Mercer, the co-CEO of an East Setauket-based investment firm and resident of Head of the Harbor, has been under the spotlight for being the money behind President Donald Trump’s (R) administration, maintaining a major influence on the White House’s agenda, including its strict immigration policies.
Mercer, a major backer of the far-right Breitbart News, reportedly contributed nearly $13.5 million to the Trump campaign and, along with his daughter Rebekah, played a part in securing the leadership positions of chief strategist Steve Bannon and campaign manager Kellyanne Conway.
Regarding Mercer as the administration’s puppeteer-in-chief, protesters assembled to bring public attention to the local family’s power in the White House and the influence “dark money” has had in America.
“I think we’ve reached a worrisome point in our history that a single individual can have the kind of influence that Robert Mercer has, simply because he has a huge amount of money,” Setauket resident John Robinson said. “I think he’s an extremely dangerous individual with worrisome views. He just wants government to not be around so people like him and companies like his can plunder to their heart’s content.”
The short march, made up of several protest groups including the North Country Peace Group, began at the CVS shopping center and landed at the bottom of the hill where Mercer’s Renaissance Technologies sits. Leading the march were local residents wearing paper cutout masks of Trump, Bannon and U.S. Rep. Lee Zeldin (R-Shirley), each strung up like puppets and controlled by a resident in a grim reaper outfit, representing Mercer.
Equipped with signs reading “Mercer $ Bought Trump We Pay the Price” and “Resist Mercer,” Long Island residents stood in front of the investment firm’s office and participated in a mock debate with the faux-political figures. The topics ranged from Mercer’s denial of climate change to Zeldin’s stance on the now-pulled American Health Care Act.
Sue McMahon, a member of the grassroots coalition Building Bridges in Brookhaven, had only recently learned about Mercer’s heavy involvement in Trump’s presidency and his close proximity and participated in the march to expose him.
“I’m very concerned we have a person like this among us who holds the power of the Republican Party,” McMahon said.
She said she’s particularly troubled by the administration’s overwhelming ignorance of environmental issues, its emphasis on money and the extreme views of Breitbart News.
“This is not the America I grew up with, this is not what I want,”she said. “I’m not normally a protester, but I believe we all have to stand up now.”
Paul Hart, a Stony Brook resident, said he was there to support democracy.

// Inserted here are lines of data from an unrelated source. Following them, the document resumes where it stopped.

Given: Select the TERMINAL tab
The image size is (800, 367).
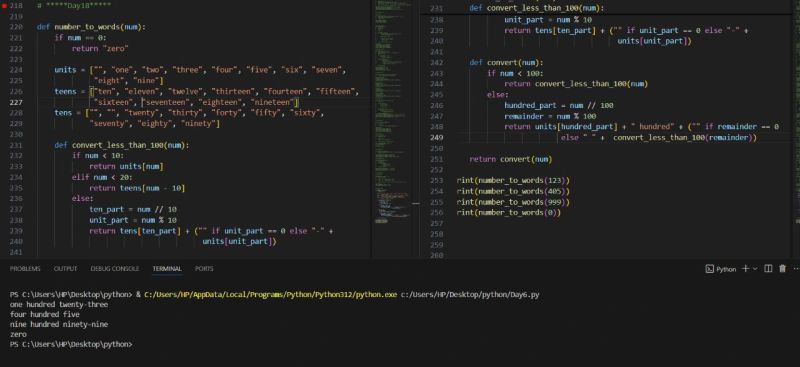Looking at the screenshot, I should coord(167,268).
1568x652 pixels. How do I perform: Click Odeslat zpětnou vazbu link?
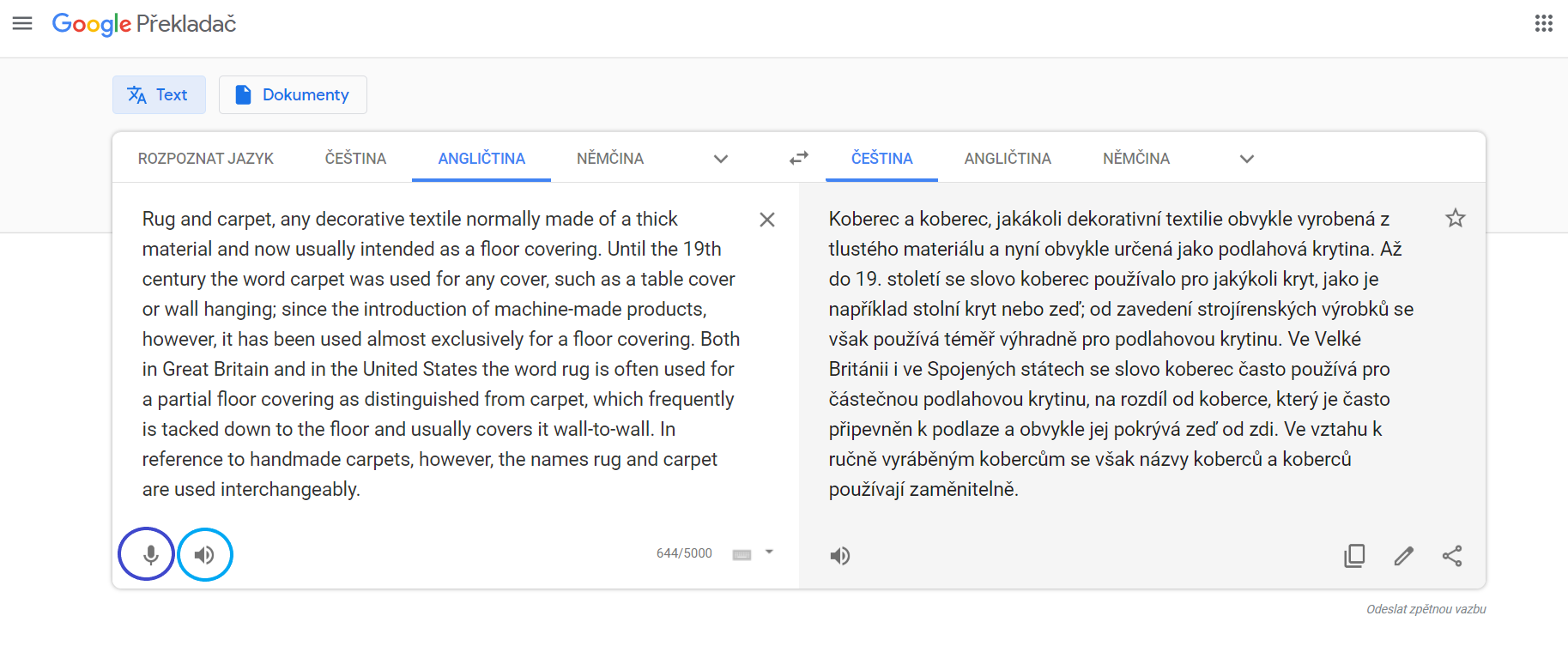click(1426, 609)
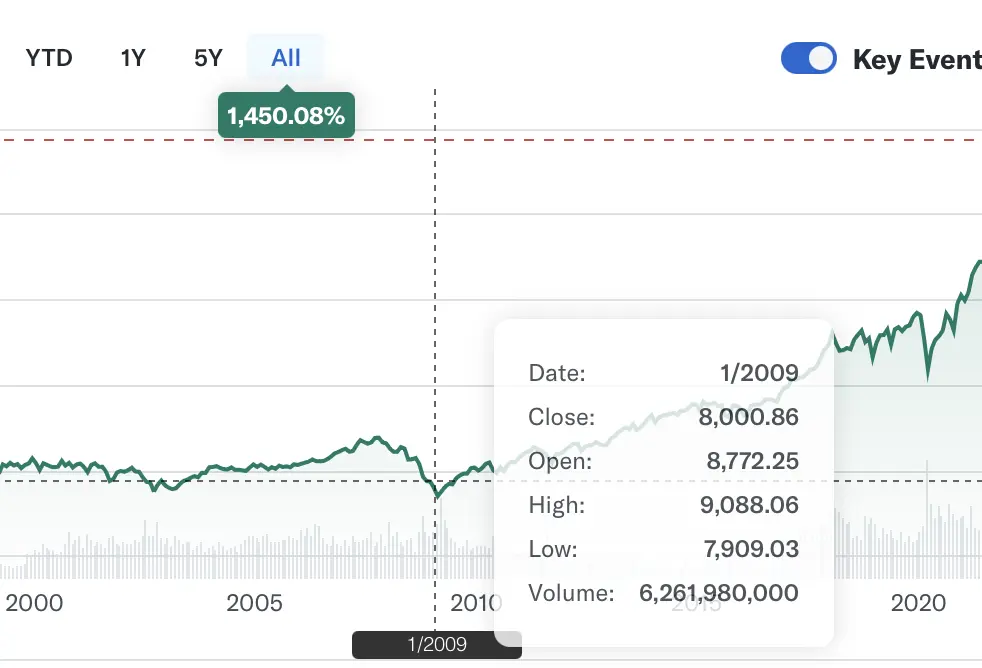Select the 5Y time range
The width and height of the screenshot is (982, 668).
[x=207, y=57]
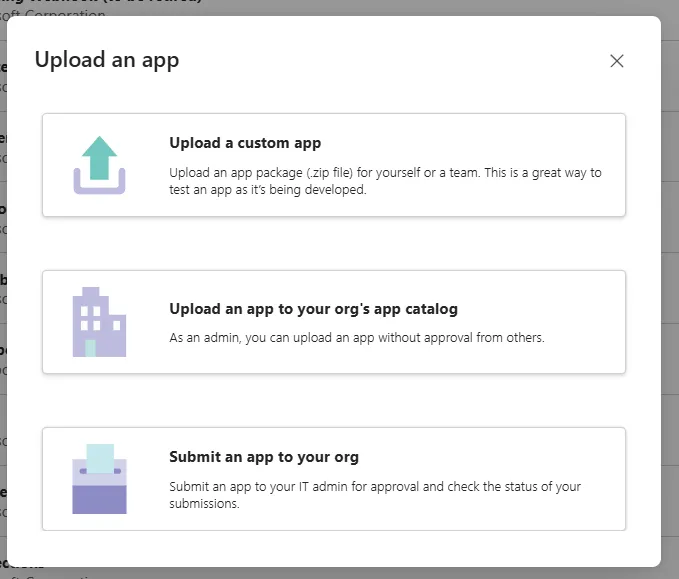The width and height of the screenshot is (679, 579).
Task: Click the dimmed background right of the dialog
Action: tap(670, 300)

The American people have lost representative government because campaign contributions are now controlled by the rich, he said, and it’s hard to think about the needs of constituents when they don’t contribute in a way that’s beneficial to a politician’s re-election.

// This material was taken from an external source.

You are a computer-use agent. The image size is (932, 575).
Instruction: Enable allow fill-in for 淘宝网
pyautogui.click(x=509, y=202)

“The average person has absolutely no voice in politics anymore,” Hart said. “Bbefore, we had a little bit, but now, we’re being swept aside.
One protester referred to Mercer as one small part of a larger picture, and expressed concern over a growing alt-right movement throughout the country that prefers an authoritarian government that runs like a business.
“I guess that’s what Trump is all about,” said Port Jefferson resident Jordan Helin. “But we’re seeing what the country looks like when it’s being run like a business, [and it’s scary].”
Myrna Gordon, a Port Jefferson resident and member, said her organization has held previous actions against Renaissance Technologies, and was among the first grassroots groups on Long island to take notice of how entrenched in the White House Mercer and his family are. According to her, Rebekah Mercer is in many ways more powerful than her father.
“We cannot take the focus off [Rebekah Mercer] right now, because she’s become a powerful force in this whole issue of money in politics, buying candidates, everything we see in our government,” she said.
Since Robert Mercer is local and lives in our community, she added, it’s time that we showed our strength and our voice regarding what this money is doing to our country.